The Value of Invisible Data
Jan 31, 2013
“Looking for supernovae is mostly a matter of not finding them.”
— Bill Bryson
Evans is a patient guy. Each evening, he goes outside, wraps himself in the night and watches the sky. He waits, actively. Evans pivots his 16-inch telescope across the universe like windshield wipers, observing upwards of 400 galaxies in just one evening.
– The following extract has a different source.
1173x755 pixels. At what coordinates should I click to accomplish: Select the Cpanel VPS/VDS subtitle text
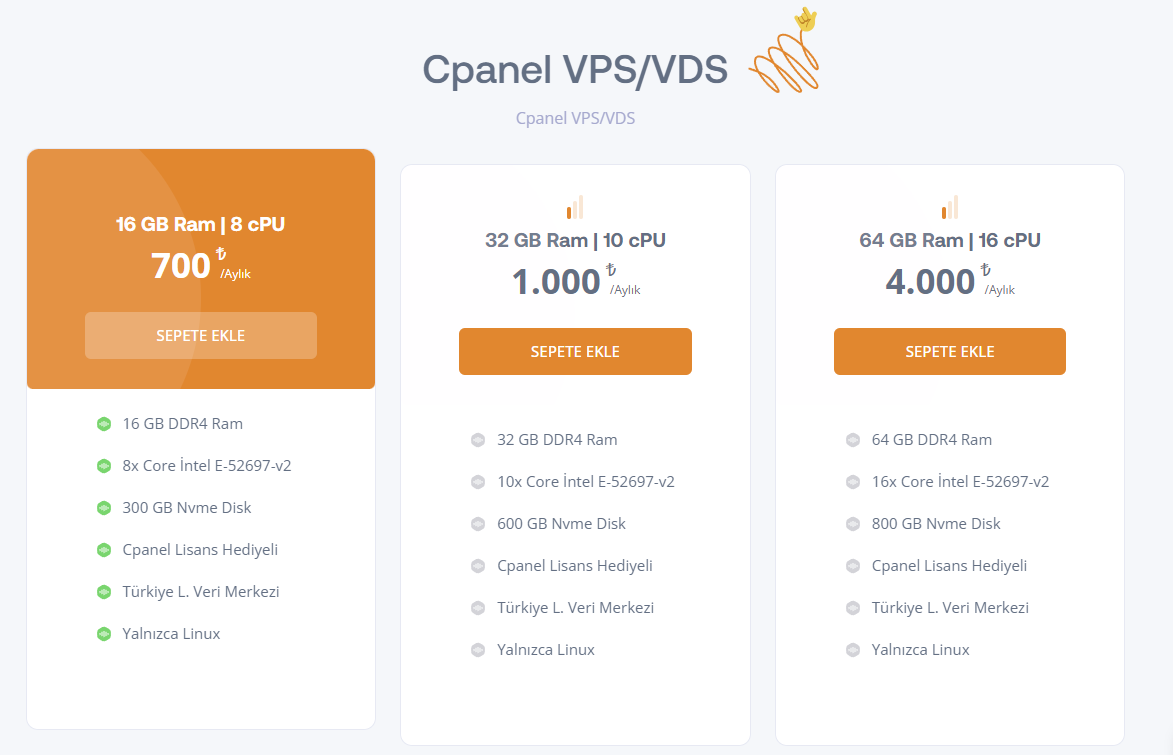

It’s just Evans, his telescope and his uncanny ability to identify patterns of stars in galaxies.
Photo from the Hubble Space Telescope | The Crab Nebula, remnants of SN 1054 supernova.
Evans said something very interesting about his craft, about what it’s like to invest so much effort for only a few moments of obliterating euphoria: when a phenomenon of light that traveled for millions of years through space before reaching Earth meets his eyes. Evans said:
“There is actually a certain value in not finding anything. It helps cosmologists to work out the rate at which galaxies are evolving…the absence of evidence is evidence.”
The absence of evidence is evidence. I get tangled in this statement.
Most often in life we look to “things” for direction—data, statistics, trusted perspectives, our own experiences—when I wonder if the quiet, the absence of direction, is where we’d find more meaningful answers.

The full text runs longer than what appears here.